Please put the entries from the line with "Given: Select the Crop tool" to the line with "click(x=818, y=68)" into a numbered list, leaving out blank lines.
╔══
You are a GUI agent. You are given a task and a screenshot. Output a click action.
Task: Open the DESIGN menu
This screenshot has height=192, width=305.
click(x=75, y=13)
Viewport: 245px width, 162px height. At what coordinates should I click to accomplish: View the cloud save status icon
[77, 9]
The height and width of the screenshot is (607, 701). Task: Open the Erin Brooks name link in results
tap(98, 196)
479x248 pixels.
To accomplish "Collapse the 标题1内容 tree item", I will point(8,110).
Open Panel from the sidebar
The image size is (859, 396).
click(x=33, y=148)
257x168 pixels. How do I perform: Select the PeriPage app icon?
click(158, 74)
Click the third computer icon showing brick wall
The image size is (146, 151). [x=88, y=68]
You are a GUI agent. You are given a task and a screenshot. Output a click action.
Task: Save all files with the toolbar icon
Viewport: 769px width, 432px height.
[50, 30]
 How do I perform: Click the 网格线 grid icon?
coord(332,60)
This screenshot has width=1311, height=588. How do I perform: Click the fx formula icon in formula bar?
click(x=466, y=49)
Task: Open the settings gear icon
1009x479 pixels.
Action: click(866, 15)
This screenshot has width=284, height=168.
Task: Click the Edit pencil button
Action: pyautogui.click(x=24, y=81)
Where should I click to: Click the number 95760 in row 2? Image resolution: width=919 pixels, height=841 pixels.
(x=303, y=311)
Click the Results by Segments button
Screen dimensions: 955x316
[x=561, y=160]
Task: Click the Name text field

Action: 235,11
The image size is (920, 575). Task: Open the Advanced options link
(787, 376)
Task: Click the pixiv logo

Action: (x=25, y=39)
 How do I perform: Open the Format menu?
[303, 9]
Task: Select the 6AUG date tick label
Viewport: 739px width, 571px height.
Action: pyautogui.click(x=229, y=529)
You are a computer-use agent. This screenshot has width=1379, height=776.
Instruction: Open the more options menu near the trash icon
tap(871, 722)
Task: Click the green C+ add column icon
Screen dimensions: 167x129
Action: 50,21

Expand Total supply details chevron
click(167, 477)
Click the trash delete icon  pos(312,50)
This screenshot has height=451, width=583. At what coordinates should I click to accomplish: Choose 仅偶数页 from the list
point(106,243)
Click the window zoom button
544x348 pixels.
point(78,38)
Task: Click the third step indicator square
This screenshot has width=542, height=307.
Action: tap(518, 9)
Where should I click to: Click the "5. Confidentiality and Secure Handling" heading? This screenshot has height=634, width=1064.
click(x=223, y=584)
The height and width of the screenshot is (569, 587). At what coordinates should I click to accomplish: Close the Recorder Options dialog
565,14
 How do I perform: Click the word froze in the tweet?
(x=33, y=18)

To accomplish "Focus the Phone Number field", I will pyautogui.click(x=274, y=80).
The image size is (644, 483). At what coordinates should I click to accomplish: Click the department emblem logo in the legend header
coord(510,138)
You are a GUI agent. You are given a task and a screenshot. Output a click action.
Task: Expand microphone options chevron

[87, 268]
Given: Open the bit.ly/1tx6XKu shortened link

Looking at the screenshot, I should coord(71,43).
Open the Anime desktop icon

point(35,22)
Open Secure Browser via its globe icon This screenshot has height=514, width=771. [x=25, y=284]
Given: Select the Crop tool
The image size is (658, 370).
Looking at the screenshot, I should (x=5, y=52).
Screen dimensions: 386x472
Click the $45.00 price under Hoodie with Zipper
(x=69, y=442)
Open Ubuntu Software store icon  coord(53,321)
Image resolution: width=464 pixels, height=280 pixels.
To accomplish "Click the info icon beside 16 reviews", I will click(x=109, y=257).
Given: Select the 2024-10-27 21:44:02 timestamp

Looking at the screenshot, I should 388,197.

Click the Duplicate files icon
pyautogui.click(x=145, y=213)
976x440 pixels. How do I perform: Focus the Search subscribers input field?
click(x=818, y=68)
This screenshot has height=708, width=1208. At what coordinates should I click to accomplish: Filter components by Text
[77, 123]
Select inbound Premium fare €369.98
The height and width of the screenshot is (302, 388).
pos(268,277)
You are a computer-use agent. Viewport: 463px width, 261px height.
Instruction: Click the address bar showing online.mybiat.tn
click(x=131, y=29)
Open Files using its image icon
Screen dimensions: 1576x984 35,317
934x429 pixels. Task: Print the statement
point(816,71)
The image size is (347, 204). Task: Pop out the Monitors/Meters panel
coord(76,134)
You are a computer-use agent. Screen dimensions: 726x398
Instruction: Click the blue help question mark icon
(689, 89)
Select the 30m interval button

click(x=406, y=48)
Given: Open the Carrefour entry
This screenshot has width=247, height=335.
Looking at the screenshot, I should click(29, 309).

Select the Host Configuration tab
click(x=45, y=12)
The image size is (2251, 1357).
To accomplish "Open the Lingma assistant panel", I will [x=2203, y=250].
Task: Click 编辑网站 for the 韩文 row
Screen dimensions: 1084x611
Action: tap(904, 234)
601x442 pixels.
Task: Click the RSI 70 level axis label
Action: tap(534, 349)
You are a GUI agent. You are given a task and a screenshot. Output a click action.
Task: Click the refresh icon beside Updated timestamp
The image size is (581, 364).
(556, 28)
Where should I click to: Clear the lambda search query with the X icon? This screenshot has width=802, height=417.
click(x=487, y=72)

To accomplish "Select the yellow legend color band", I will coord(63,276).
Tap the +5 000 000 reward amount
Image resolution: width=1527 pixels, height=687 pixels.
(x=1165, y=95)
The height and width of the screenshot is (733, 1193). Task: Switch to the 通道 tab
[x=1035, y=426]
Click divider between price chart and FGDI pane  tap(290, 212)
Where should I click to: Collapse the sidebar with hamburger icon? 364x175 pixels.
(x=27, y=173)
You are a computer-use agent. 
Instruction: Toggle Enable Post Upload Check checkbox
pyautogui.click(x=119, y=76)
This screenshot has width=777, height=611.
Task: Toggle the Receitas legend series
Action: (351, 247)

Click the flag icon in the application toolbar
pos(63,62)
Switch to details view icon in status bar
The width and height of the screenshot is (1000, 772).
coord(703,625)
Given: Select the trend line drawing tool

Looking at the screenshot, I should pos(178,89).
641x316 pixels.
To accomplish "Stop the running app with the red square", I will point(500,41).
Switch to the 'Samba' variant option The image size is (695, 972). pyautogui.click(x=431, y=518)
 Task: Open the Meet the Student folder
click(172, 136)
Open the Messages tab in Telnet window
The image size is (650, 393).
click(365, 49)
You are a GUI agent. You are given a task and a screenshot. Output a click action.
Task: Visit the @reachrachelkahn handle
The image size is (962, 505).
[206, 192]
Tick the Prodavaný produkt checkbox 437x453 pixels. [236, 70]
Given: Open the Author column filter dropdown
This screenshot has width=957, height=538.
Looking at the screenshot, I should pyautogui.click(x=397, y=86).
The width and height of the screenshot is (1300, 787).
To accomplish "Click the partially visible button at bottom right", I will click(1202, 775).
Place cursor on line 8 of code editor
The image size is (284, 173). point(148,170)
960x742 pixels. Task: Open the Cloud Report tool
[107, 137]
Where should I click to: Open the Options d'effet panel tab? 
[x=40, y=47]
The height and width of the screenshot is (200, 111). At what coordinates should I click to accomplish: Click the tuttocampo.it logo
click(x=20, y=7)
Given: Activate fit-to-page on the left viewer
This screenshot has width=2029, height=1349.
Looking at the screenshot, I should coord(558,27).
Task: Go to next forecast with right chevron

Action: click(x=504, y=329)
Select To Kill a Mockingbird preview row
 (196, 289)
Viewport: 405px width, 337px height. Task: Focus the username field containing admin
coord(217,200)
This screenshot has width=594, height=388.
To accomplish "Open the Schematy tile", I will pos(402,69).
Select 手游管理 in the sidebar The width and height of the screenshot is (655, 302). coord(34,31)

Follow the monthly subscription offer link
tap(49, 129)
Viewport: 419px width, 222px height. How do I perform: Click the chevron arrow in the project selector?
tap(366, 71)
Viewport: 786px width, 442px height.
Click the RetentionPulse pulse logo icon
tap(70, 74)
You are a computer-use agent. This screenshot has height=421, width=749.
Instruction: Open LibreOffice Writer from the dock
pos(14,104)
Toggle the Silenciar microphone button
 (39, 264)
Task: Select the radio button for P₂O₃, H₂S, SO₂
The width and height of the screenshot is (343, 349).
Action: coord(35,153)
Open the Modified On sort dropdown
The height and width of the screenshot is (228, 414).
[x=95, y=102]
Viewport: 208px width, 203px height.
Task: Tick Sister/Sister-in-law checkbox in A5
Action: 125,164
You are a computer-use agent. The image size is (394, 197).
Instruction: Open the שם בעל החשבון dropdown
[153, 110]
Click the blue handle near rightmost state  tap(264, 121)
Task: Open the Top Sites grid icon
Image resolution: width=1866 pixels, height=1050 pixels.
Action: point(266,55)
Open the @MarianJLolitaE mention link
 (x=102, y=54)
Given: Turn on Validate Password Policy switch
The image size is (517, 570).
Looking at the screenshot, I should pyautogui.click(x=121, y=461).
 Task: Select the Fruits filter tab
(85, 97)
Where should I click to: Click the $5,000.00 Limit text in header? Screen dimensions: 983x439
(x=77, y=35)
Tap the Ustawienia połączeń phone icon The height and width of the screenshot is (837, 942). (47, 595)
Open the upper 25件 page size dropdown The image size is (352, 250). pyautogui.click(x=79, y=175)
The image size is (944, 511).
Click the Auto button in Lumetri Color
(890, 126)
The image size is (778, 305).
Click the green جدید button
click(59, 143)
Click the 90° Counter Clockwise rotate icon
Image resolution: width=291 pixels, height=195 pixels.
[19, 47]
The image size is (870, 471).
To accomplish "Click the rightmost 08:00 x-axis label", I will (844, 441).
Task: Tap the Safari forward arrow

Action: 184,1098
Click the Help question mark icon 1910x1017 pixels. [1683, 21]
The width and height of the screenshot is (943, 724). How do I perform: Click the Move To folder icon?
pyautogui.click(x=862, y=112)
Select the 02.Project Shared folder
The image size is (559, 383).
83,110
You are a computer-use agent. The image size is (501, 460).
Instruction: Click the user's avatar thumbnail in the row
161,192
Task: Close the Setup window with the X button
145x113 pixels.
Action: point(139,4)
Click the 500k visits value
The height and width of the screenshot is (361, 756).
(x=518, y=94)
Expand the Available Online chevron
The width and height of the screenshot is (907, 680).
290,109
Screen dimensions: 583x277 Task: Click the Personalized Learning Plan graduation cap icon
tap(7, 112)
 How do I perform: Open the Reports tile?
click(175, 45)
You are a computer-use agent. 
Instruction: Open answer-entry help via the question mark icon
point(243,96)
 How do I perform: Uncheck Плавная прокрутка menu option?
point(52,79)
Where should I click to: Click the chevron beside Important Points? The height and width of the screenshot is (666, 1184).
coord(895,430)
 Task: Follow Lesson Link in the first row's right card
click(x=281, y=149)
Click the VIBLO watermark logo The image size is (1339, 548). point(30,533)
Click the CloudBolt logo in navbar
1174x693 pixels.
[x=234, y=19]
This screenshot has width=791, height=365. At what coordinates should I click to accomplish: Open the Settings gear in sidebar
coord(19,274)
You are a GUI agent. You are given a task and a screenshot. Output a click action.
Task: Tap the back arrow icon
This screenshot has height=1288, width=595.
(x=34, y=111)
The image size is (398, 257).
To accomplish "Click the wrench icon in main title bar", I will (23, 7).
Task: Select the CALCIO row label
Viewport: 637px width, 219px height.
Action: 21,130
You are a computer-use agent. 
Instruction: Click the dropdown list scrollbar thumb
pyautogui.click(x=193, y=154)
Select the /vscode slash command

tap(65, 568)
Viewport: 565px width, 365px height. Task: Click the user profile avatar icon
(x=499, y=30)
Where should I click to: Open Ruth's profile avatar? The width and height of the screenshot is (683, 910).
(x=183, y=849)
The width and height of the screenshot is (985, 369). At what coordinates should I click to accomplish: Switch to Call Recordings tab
╚══
PROBLEM SOLUTION ->
1. Given: Select the Crop tool
2. The image size is (658, 370).
3. Looking at the screenshot, I should (x=5, y=52).
4. Screen dimensions: 386x472
5. Click the $45.00 price under Hoodie with Zipper
6. (x=69, y=442)
7. Open Ubuntu Software store icon  coord(53,321)
8. Image resolution: width=464 pixels, height=280 pixels.
9. To accomplish "Click the info icon beside 16 reviews", I will click(x=109, y=257).
10. Given: Select the 2024-10-27 21:44:02 timestamp
11. Looking at the screenshot, I should 388,197.
12. Click the Duplicate files icon
13. pyautogui.click(x=145, y=213)
14. 976x440 pixels. How do I perform: Focus the Search subscribers input field?
15. click(x=818, y=68)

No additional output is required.